Item coordinate data:
┏━━
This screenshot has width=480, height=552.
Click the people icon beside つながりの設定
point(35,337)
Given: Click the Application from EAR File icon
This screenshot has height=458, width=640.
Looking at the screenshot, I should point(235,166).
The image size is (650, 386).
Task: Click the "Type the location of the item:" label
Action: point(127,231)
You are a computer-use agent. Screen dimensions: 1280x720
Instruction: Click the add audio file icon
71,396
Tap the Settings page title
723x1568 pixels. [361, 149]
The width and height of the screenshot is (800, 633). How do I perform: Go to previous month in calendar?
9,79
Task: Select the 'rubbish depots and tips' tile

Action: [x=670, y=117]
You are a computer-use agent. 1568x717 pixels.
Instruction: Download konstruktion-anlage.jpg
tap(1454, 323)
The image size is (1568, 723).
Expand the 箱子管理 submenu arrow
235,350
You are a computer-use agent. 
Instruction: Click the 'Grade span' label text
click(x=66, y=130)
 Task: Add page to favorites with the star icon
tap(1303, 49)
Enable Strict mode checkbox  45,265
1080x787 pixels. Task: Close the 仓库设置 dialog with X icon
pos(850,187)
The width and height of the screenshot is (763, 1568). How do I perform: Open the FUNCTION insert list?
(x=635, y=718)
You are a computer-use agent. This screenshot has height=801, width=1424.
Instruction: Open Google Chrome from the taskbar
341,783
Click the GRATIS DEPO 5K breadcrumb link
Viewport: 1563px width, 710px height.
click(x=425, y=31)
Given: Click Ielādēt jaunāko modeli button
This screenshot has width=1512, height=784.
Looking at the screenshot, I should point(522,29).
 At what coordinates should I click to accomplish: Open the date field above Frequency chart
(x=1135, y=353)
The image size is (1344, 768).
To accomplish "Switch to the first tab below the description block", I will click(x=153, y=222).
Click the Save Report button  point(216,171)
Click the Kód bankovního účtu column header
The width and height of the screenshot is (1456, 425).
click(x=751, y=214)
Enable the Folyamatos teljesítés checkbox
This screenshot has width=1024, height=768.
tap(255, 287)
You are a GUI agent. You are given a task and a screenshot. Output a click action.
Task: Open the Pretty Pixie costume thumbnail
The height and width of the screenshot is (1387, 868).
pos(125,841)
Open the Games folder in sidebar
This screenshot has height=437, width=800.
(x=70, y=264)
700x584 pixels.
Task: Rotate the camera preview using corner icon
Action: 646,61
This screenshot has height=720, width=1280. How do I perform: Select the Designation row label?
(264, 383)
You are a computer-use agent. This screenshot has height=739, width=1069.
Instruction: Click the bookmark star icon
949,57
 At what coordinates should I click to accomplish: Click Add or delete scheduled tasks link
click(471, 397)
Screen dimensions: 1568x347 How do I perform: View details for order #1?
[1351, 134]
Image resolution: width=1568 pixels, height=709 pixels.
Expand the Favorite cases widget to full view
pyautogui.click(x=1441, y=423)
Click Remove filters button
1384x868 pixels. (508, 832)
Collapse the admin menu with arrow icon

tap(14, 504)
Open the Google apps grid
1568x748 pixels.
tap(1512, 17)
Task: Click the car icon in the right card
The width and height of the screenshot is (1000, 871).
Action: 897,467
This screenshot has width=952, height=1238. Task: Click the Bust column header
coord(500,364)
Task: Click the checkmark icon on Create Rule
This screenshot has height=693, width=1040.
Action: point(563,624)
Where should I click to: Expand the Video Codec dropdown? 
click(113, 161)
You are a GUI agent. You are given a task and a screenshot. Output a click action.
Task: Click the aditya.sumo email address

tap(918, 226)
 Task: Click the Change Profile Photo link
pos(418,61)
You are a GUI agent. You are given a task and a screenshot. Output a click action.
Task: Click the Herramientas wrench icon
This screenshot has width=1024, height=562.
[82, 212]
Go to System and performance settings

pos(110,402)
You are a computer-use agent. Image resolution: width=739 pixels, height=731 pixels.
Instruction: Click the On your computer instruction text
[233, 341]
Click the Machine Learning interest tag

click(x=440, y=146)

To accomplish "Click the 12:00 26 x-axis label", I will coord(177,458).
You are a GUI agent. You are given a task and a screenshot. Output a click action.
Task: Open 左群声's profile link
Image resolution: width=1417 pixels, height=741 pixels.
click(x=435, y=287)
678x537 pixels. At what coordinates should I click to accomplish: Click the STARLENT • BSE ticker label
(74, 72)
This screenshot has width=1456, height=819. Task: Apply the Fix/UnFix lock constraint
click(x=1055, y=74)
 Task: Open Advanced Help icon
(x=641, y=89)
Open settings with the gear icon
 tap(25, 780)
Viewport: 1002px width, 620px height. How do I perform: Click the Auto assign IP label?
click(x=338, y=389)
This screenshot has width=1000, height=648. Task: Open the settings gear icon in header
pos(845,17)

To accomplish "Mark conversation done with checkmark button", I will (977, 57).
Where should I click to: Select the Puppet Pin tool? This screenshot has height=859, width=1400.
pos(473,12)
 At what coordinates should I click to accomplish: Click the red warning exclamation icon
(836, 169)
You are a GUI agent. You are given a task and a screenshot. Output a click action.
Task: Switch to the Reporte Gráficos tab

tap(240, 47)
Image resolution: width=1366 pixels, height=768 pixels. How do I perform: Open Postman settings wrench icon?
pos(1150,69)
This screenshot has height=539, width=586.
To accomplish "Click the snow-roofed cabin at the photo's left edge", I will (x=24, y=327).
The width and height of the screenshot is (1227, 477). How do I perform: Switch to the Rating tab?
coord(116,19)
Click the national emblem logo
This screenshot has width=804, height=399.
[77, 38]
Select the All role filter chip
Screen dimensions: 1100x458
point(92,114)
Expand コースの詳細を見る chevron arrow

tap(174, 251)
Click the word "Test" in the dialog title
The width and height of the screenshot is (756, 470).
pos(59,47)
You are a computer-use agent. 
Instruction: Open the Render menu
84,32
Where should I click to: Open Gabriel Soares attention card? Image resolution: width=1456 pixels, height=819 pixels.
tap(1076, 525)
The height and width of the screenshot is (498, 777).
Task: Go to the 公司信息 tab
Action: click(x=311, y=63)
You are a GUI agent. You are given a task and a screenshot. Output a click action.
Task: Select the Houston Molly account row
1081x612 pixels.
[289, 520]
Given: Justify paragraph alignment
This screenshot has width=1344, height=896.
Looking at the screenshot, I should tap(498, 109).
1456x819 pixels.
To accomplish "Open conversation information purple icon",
┗━━
[WRITTEN REQUEST]
Reproduce every item above verbatim, line for line.

[TASK RESPONSE]
This screenshot has width=480, height=552.
Click the people icon beside つながりの設定
point(35,337)
Given: Click the Application from EAR File icon
This screenshot has height=458, width=640.
Looking at the screenshot, I should point(235,166).
The image size is (650, 386).
Task: Click the "Type the location of the item:" label
Action: point(127,231)
You are a computer-use agent. Screen dimensions: 1280x720
Instruction: Click the add audio file icon
71,396
Tap the Settings page title
723x1568 pixels. [361, 149]
The width and height of the screenshot is (800, 633). How do I perform: Go to previous month in calendar?
9,79
Task: Select the 'rubbish depots and tips' tile

Action: [x=670, y=117]
You are a computer-use agent. 1568x717 pixels.
Instruction: Download konstruktion-anlage.jpg
tap(1454, 323)
The image size is (1568, 723).
Expand the 箱子管理 submenu arrow
235,350
You are a computer-use agent. 
Instruction: Click the 'Grade span' label text
click(x=66, y=130)
 Task: Add page to favorites with the star icon
tap(1303, 49)
Enable Strict mode checkbox  45,265
1080x787 pixels. Task: Close the 仓库设置 dialog with X icon
pos(850,187)
The width and height of the screenshot is (763, 1568). How do I perform: Open the FUNCTION insert list?
(x=635, y=718)
You are a computer-use agent. This screenshot has height=801, width=1424.
Instruction: Open Google Chrome from the taskbar
341,783
Click the GRATIS DEPO 5K breadcrumb link
Viewport: 1563px width, 710px height.
click(x=425, y=31)
Given: Click Ielādēt jaunāko modeli button
This screenshot has width=1512, height=784.
Looking at the screenshot, I should point(522,29).
 At what coordinates should I click to accomplish: Open the date field above Frequency chart
(x=1135, y=353)
The image size is (1344, 768).
To accomplish "Switch to the first tab below the description block", I will click(x=153, y=222).
Click the Save Report button  point(216,171)
Click the Kód bankovního účtu column header
The width and height of the screenshot is (1456, 425).
click(x=751, y=214)
Enable the Folyamatos teljesítés checkbox
This screenshot has width=1024, height=768.
tap(255, 287)
You are a GUI agent. You are given a task and a screenshot. Output a click action.
Task: Open the Pretty Pixie costume thumbnail
The height and width of the screenshot is (1387, 868).
pos(125,841)
Open the Games folder in sidebar
This screenshot has height=437, width=800.
(x=70, y=264)
700x584 pixels.
Task: Rotate the camera preview using corner icon
Action: 646,61
This screenshot has height=720, width=1280. How do I perform: Select the Designation row label?
(264, 383)
You are a computer-use agent. This screenshot has height=739, width=1069.
Instruction: Click the bookmark star icon
949,57
 At what coordinates should I click to accomplish: Click Add or delete scheduled tasks link
click(471, 397)
Screen dimensions: 1568x347 How do I perform: View details for order #1?
[1351, 134]
Image resolution: width=1568 pixels, height=709 pixels.
Expand the Favorite cases widget to full view
pyautogui.click(x=1441, y=423)
Click Remove filters button
1384x868 pixels. (508, 832)
Collapse the admin menu with arrow icon

tap(14, 504)
Open the Google apps grid
1568x748 pixels.
tap(1512, 17)
Task: Click the car icon in the right card
The width and height of the screenshot is (1000, 871).
Action: 897,467
This screenshot has width=952, height=1238. Task: Click the Bust column header
coord(500,364)
Task: Click the checkmark icon on Create Rule
This screenshot has height=693, width=1040.
Action: point(563,624)
Where should I click to: Expand the Video Codec dropdown? 
click(113, 161)
You are a GUI agent. You are given a task and a screenshot. Output a click action.
Task: Click the aditya.sumo email address

tap(918, 226)
 Task: Click the Change Profile Photo link
pos(418,61)
You are a GUI agent. You are given a task and a screenshot. Output a click action.
Task: Click the Herramientas wrench icon
This screenshot has width=1024, height=562.
[82, 212]
Go to System and performance settings

pos(110,402)
You are a computer-use agent. Image resolution: width=739 pixels, height=731 pixels.
Instruction: Click the On your computer instruction text
[233, 341]
Click the Machine Learning interest tag

click(x=440, y=146)

To accomplish "Click the 12:00 26 x-axis label", I will coord(177,458).
You are a GUI agent. You are given a task and a screenshot. Output a click action.
Task: Open 左群声's profile link
Image resolution: width=1417 pixels, height=741 pixels.
click(x=435, y=287)
678x537 pixels. At what coordinates should I click to accomplish: Click the STARLENT • BSE ticker label
(74, 72)
This screenshot has width=1456, height=819. Task: Apply the Fix/UnFix lock constraint
click(x=1055, y=74)
 Task: Open Advanced Help icon
(x=641, y=89)
Open settings with the gear icon
 tap(25, 780)
Viewport: 1002px width, 620px height. How do I perform: Click the Auto assign IP label?
click(x=338, y=389)
This screenshot has width=1000, height=648. Task: Open the settings gear icon in header
pos(845,17)

To accomplish "Mark conversation done with checkmark button", I will (977, 57).
Where should I click to: Select the Puppet Pin tool? This screenshot has height=859, width=1400.
pos(473,12)
 At what coordinates should I click to accomplish: Click the red warning exclamation icon
(836, 169)
You are a GUI agent. You are given a task and a screenshot. Output a click action.
Task: Switch to the Reporte Gráficos tab

tap(240, 47)
Image resolution: width=1366 pixels, height=768 pixels. How do I perform: Open Postman settings wrench icon?
pos(1150,69)
This screenshot has height=539, width=586.
To accomplish "Click the snow-roofed cabin at the photo's left edge", I will (x=24, y=327).
The width and height of the screenshot is (1227, 477). How do I perform: Switch to the Rating tab?
coord(116,19)
Click the national emblem logo
This screenshot has width=804, height=399.
[77, 38]
Select the All role filter chip
Screen dimensions: 1100x458
point(92,114)
Expand コースの詳細を見る chevron arrow

tap(174, 251)
Click the word "Test" in the dialog title
The width and height of the screenshot is (756, 470).
pos(59,47)
You are a computer-use agent. 
Instruction: Open the Render menu
84,32
Where should I click to: Open Gabriel Soares attention card? Image resolution: width=1456 pixels, height=819 pixels.
tap(1076, 525)
The height and width of the screenshot is (498, 777).
Task: Go to the 公司信息 tab
Action: click(x=311, y=63)
You are a GUI agent. You are given a task and a screenshot. Output a click action.
Task: Select the Houston Molly account row
1081x612 pixels.
[289, 520]
Given: Justify paragraph alignment
This screenshot has width=1344, height=896.
Looking at the screenshot, I should tap(498, 109).
1456x819 pixels.
To accomplish "Open conversation information purple icon",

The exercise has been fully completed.